Segment Start: Given data
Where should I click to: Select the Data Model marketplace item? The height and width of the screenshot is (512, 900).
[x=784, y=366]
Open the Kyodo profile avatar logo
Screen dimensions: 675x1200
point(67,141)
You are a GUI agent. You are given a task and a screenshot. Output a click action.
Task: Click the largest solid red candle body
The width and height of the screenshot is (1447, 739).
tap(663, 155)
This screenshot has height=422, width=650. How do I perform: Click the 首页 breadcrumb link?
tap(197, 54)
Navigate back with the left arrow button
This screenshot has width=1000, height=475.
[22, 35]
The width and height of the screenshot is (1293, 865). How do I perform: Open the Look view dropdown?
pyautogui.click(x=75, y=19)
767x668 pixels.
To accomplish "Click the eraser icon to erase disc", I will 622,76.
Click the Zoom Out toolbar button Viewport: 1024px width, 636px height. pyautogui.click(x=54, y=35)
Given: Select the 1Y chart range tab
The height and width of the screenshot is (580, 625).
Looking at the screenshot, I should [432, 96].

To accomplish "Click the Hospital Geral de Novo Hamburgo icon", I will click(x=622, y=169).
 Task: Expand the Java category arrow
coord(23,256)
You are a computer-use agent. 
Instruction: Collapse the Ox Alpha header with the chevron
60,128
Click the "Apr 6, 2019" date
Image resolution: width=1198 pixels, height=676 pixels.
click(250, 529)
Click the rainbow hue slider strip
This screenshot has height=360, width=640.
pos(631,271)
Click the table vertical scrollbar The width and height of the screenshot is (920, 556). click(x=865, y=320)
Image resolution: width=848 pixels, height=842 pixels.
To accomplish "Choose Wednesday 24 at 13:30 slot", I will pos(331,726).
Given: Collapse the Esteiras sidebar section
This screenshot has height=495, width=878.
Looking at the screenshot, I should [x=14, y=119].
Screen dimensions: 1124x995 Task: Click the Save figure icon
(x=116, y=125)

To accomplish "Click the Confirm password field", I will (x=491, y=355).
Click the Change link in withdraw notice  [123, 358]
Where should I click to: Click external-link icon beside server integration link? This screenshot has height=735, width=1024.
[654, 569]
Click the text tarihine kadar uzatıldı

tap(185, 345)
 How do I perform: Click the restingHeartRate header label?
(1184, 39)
Segment End: Given data
▶ [Exercise prompt] Each record needs to be duplicated exactly as given.

▶ [Your solution]
Where should I click to: Select the Data Model marketplace item? The height and width of the screenshot is (512, 900).
[x=784, y=366]
Open the Kyodo profile avatar logo
Screen dimensions: 675x1200
point(67,141)
You are a GUI agent. You are given a task and a screenshot. Output a click action.
Task: Click the largest solid red candle body
The width and height of the screenshot is (1447, 739).
tap(663, 155)
This screenshot has height=422, width=650. How do I perform: Click the 首页 breadcrumb link?
tap(197, 54)
Navigate back with the left arrow button
This screenshot has width=1000, height=475.
[22, 35]
The width and height of the screenshot is (1293, 865). How do I perform: Open the Look view dropdown?
pyautogui.click(x=75, y=19)
767x668 pixels.
To accomplish "Click the eraser icon to erase disc", I will 622,76.
Click the Zoom Out toolbar button Viewport: 1024px width, 636px height. pyautogui.click(x=54, y=35)
Given: Select the 1Y chart range tab
The height and width of the screenshot is (580, 625).
Looking at the screenshot, I should [432, 96].

To accomplish "Click the Hospital Geral de Novo Hamburgo icon", I will click(x=622, y=169).
 Task: Expand the Java category arrow
coord(23,256)
You are a computer-use agent. 
Instruction: Collapse the Ox Alpha header with the chevron
60,128
Click the "Apr 6, 2019" date
Image resolution: width=1198 pixels, height=676 pixels.
click(250, 529)
Click the rainbow hue slider strip
This screenshot has height=360, width=640.
pos(631,271)
Click the table vertical scrollbar The width and height of the screenshot is (920, 556). click(x=865, y=320)
Image resolution: width=848 pixels, height=842 pixels.
To accomplish "Choose Wednesday 24 at 13:30 slot", I will pos(331,726).
Given: Collapse the Esteiras sidebar section
This screenshot has height=495, width=878.
Looking at the screenshot, I should [x=14, y=119].
Screen dimensions: 1124x995 Task: Click the Save figure icon
(x=116, y=125)

To accomplish "Click the Confirm password field", I will (x=491, y=355).
Click the Change link in withdraw notice  [123, 358]
Where should I click to: Click external-link icon beside server integration link? This screenshot has height=735, width=1024.
[654, 569]
Click the text tarihine kadar uzatıldı

tap(185, 345)
 How do I perform: Click the restingHeartRate header label?
(1184, 39)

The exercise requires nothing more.